News/Project Deluge: PlayStation 2
Introducing, one of the biggest endeavors that we have taken yet.
It’s been a while since our last release back on New Years day. In the months before and since that release, we have been working on something truly special - a project so massive it practically eclipses everything that we’ve tackled up until this point. The only thing comparable was back on February 23rd, 2008 (over ten years ago) where we released over one thousand prototypes for various Sega consoles from old QA department backups. Since then, there have been many releases that have come close to matching the amount of content that could be found in a single release. But up until now, including our own efforts, they have only focused on specific periods of gaming history or specific products, companies, etc.
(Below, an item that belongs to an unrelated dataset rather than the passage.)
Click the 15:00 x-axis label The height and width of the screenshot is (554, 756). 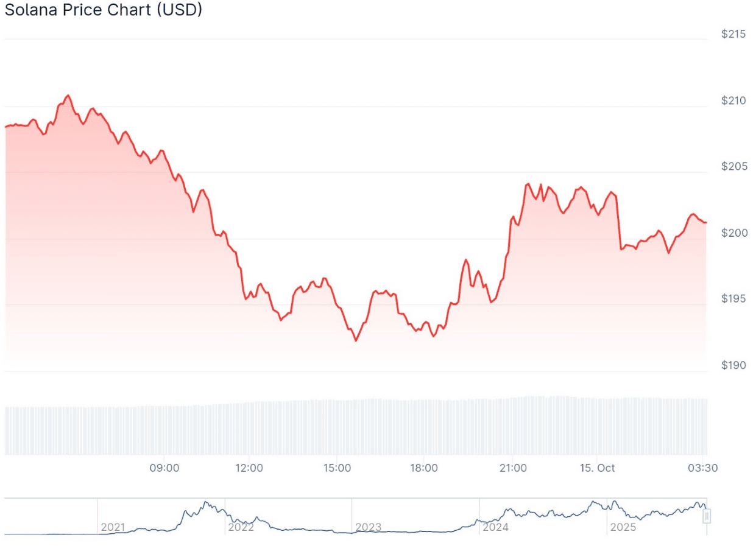pyautogui.click(x=337, y=468)
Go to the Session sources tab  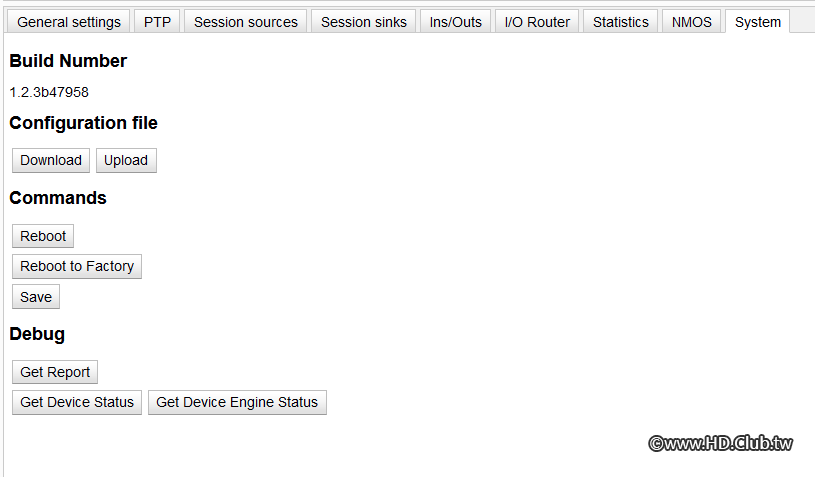[246, 22]
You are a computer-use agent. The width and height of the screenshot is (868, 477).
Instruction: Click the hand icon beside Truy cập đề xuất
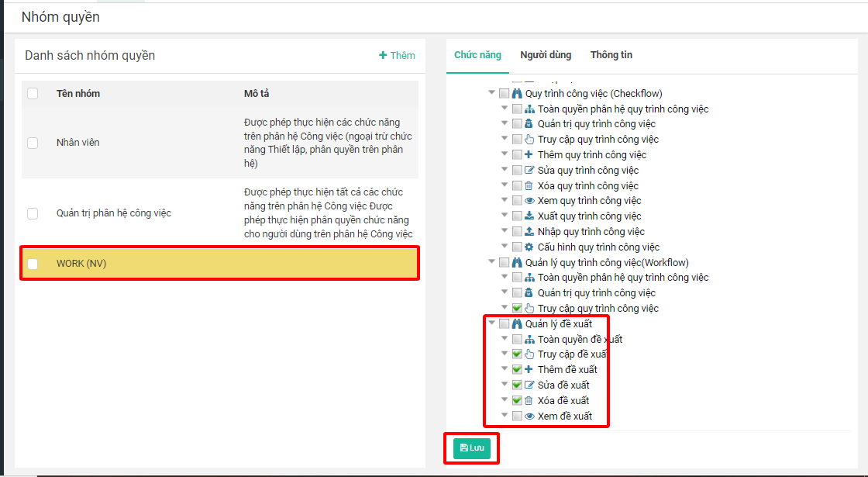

Until today.
Today we are introducing the first part of Project Deluge, an ongoing project to assess a gigantic lot of various video game prototypes, pre production assets, and archival material spanning multiple console generations. These aging items were miraculously rescued from being destroyed, thrown away, or sold through the herculean efforts of one person. This person not only took on the task of backing up everything in their possession single handedly, but was so overwhelmingly kind enough to let us look at and preserve each item in his collection with no strings attached. Yes that’s right, all of it. For nothing in return.
In the middle of last year, we were asked by our friend Jason Scott at the Internet Archive to take a crack at looking into what the owner had archived up until this point. Little did we know that it would only represent just a small fraction of what would be eventually discovered in the many months down the road. The owner had been working with two long time friends of the site Iniche and Zoda-Y13 to assist in gathering all the resources the owner needed to backup everything he had and to do preliminary work on assessing the initial dumps.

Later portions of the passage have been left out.